Nitrous oxide – spotting the problem
Nitrous oxide abuse appears to be widespread but it is far from harmless and prolonged use can lead to paralysis. Pharmacists need to raise awareness of the potentially serious toxicity, according to Professor Gino Martini, Chief Executive, Precision Health Technologies Accelerator, Birmingham University.

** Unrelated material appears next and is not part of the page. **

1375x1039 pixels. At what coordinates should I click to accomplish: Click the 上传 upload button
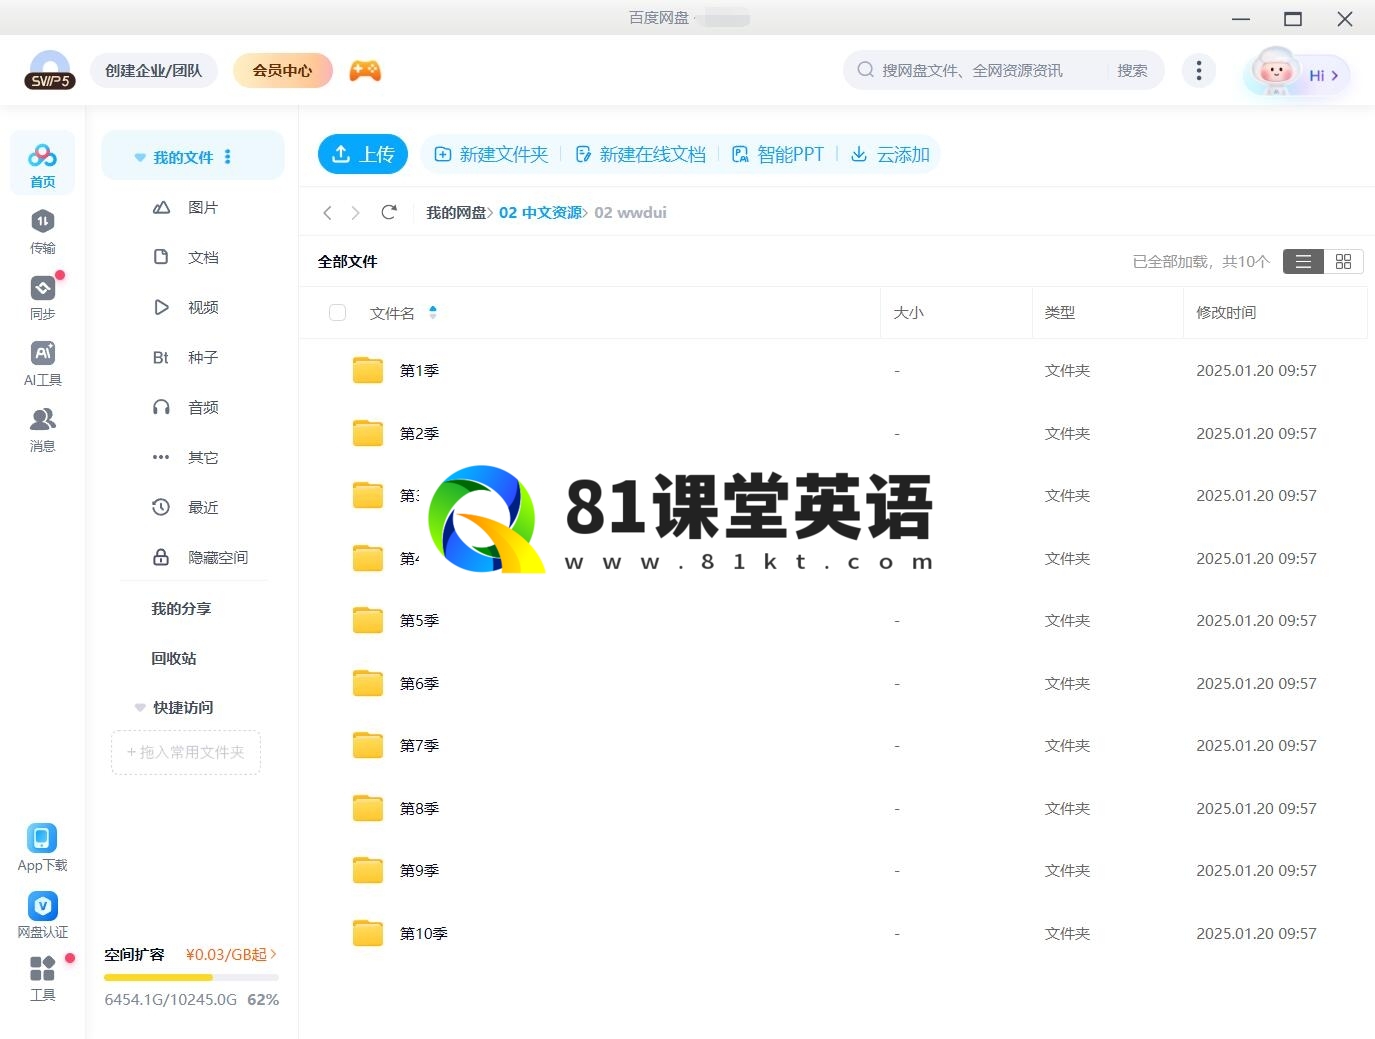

Nitrous oxide is often believed to be harmless but prolonged exposure leads to inactivation of vitamin B12. “ Vitamin B12 is what you need for healthy myelin, which is the material around your spinal nerves, your spinal cord”, explain Professor Martini. The end result is degeneration of the spinal cord that can manifest as numbness in the fingers, problems with walking and, in some cases, paralysis. If diagnosed early enough then the condition is reversible. This issue has been a cause of concern for both senior pharmacists and medical officers.
Shortly after nitrous oxide was first synthesised during the 1800s ‘laughing gas’ parties became popular but they stopped when the association between prolonged use of nitrous oxide and “people keeling over” was realised.
Professor Martini explains: “It’s not a chemical that you want to play around with. The issue we have – and what’s causing confusion – it is used in the food industry.” Whipped cream canisters use nitrous oxide to produce the foam. This is a legitimate use for nitrous oxide and is safe because the gas it is not inhaled. He first became aware of the scale of the problem when as a governor of a local school he saw two or three hundred [empty] nitrous oxide ampoules next to a primary school. “I picked them up and I showed them to parents and not one parent knew that this was a nitrous oxide canister and actually this was being abused – put into balloons and inhaled – and could cause harm”, he says.
Ever since then he has campaigned to raise awareness of the nitrous oxide misuse and the harm that it can cause. Parents may have seen their children purchasing nitrous oxide online and not realised that it could be harmful, he adds.